Rose was skeptical about Hooly, but Poppy took the bait. This was their chance to secure a long-term investment that would free them from the road. Contracts were drawn up, papers were signed, and the family began pouring money into the first Boone Burgers restaurant in Louisville and the shell of the franchise, along with what they thought was the purchase of the land in Pigeon Forge. Poppy began thinking of himself as an American entrepreneur lighting out into the frontier of finance and success.

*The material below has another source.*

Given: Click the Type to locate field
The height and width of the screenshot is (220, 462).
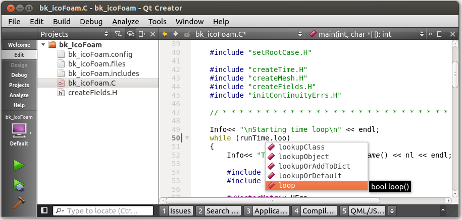Looking at the screenshot, I should coord(103,210).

Hooly meanwhile had been playing this same game with several others in other towns. While he may have had some dim hope of pulling off the empire, he was fleecer enough to sock away the money that came in, with just enough left over to keep up appearances of some kind of progress. All his investors believed they were the sole partners, with the first and best options regarding new restaurants.
But nothing really got done. Money flowed in but no restaurant was built. There were always complications. Planning permits. New regulations. For Hooly, it was starting to look a lot easier to take what he could and then head down to South America. The moment he’d started actually trying to launch a legitimate business with any sincere vigor, he discovered all that was involved. Nevertheless, ground was broken at the Louisville site and building contracts were produced. Of course, more money was asked for.

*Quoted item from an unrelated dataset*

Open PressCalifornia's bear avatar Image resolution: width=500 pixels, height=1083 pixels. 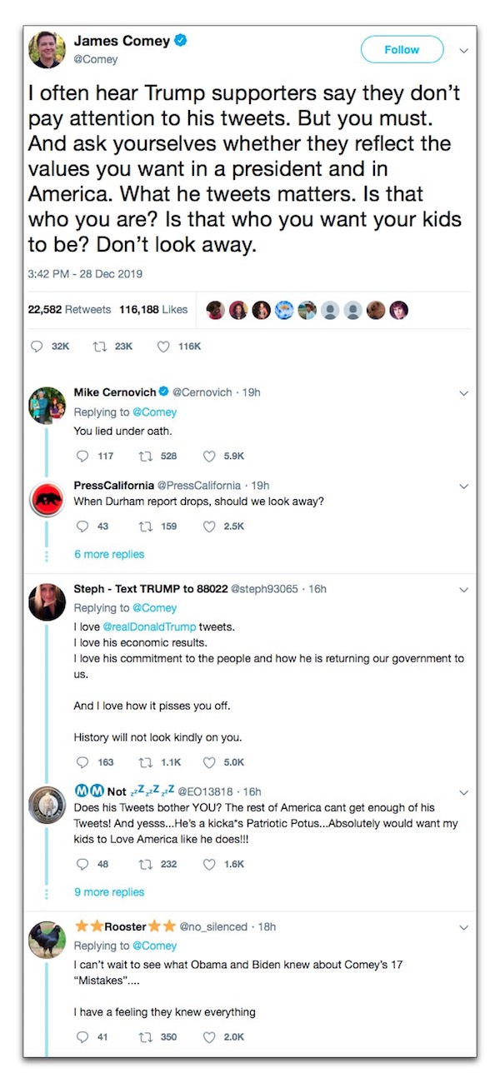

Reverend America preached and laid on hands like never before—and all that cash went straight into Hooly’s coffers, while he stalled the builders for payment and showed the family ever brighter ads that would never run, beautifully flow charted business models and customer service credos.
Oh, he had big dreams, including a booth at the 1964 World’s Fair, where Reverend America would put on a coonskin cap and plug squirrel patties with the faith healing conviction that had brought him regional renown. This would be different though. They’d be alongside the Disneytronic Abe Lincoln, Scott Paper’s Enchanted Forest, The Wonderful World of Chemistry—riding the Carousel of Progress, while pointing the way back to America’s proud frontier heritage. Hooly even boasted about being able to get the Yankees and the Rockettes to come and eat Squirrelers.
Every night Rose and Poppy would argue. Poppy was blind and fell deeper into the trap. Hooly became his own victim too—to the point where it would’ve been impossible to know how sincere his ambitions had ever been, and how much of a scam he’d planned from the start. The notion that con artists start off with a clear strategy doesn’t hold up. Self-delusion affects everyone.